Humanitäres Völkerrecht, Kapitel IV der Genfer Konvention zu Zivilisten von 1949
„Barbarischer Verstoß gegen humanitäres Völkerrecht“

Jurist: Verbrechen der Hamas könnten in Den Haag landen

Bonn ‐ Mit dem Angriff auf Israel hat die Hamas nicht nur großes Leid verursacht, sie hat auch internationales Recht gebrochen. Im Interview erklärt Völkerrechtler Matthias Herdegen, wo die Terrororganisation noch immer rechtswidrig handelt – und welche juristische Handhabe es gibt.

Erstellt: 07.11.2023
Aktualisiert: 07.11.2023
Lesedauer: 
Von Christoph Scholz (KNA)

Der Nahostkonflikt eskaliert. Vor allem die Zivilbevölkerung leidet. Dabei sind die Konfliktparteien gehalten, sich an die Regeln des Völkerrechts zu halten. Der Direktor am Bonner Institut für Völkerrecht, Matthias Herdegen, spricht im KNA-Interview über Hintergründe und Konsequenzen.

Frage: Herr Professor Herdegen, aus dem Nahen Osten erreichen uns erschütternde Bilder der Gewalt. Dennoch gilt zumindest auf dem Papier auch hier das Völkerrecht. Was regelt es?

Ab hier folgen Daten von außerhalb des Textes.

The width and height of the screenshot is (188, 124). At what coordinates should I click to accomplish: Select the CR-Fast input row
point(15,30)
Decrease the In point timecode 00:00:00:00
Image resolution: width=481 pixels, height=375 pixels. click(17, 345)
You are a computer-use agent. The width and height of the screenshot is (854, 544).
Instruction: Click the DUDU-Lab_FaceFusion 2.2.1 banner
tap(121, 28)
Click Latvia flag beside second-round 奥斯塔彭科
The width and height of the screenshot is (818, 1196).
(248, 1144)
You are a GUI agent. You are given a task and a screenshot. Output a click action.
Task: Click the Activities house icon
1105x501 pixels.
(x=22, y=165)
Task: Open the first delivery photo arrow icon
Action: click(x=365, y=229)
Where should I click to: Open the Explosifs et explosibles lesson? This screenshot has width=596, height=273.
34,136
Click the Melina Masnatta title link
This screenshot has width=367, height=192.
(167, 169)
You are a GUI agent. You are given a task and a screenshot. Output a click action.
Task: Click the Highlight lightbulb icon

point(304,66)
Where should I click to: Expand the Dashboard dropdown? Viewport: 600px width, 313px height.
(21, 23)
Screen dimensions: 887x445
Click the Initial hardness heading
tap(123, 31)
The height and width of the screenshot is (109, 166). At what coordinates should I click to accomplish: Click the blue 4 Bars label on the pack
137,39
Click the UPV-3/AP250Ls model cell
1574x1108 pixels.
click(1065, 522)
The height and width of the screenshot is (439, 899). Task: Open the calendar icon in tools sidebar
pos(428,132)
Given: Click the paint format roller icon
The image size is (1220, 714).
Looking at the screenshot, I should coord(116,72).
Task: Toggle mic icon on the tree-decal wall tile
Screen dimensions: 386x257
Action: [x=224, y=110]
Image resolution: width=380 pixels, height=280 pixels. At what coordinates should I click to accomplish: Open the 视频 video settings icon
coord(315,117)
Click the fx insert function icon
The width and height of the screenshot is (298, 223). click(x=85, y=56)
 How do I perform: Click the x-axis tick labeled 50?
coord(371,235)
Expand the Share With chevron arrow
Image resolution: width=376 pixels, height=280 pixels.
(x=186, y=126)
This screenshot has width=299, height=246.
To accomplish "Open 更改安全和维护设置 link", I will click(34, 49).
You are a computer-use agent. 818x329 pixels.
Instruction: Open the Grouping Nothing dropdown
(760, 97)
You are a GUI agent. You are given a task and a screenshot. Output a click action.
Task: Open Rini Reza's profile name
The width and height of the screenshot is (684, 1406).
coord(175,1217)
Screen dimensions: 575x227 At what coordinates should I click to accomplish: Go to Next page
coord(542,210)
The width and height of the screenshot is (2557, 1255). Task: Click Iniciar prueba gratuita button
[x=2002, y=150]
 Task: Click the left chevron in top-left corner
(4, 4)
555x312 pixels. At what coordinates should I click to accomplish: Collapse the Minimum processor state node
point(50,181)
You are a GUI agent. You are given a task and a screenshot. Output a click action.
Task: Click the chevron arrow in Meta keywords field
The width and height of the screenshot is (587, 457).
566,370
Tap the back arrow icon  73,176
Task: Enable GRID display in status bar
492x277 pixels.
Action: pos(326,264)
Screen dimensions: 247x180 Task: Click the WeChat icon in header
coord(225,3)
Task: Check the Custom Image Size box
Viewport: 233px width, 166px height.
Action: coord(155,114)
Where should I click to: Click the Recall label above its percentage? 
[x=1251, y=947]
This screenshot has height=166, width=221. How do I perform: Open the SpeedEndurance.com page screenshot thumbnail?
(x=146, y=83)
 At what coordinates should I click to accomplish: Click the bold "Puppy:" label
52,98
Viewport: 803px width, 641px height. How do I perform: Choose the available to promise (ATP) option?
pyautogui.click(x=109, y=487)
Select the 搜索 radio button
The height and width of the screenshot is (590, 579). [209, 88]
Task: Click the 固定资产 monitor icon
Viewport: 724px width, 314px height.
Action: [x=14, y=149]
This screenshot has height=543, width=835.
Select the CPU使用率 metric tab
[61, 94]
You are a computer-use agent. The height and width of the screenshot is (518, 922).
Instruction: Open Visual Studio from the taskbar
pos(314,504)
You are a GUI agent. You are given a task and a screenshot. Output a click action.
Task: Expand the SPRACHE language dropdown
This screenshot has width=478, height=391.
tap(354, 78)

Herdegen: Zunächst gibt es Israel das Recht, sich militärisch zu verteidigen, da es von der Hamas angegriffen wurde. Gleichzeitig stellt es aber auch Regeln für den Konflikt auf. Dieses „humanitäre Völkerrecht“ gilt unabhängig davon, wer der Aggressor ist. Dazu gehört besonders der Schutz der Zivilbevölkerung.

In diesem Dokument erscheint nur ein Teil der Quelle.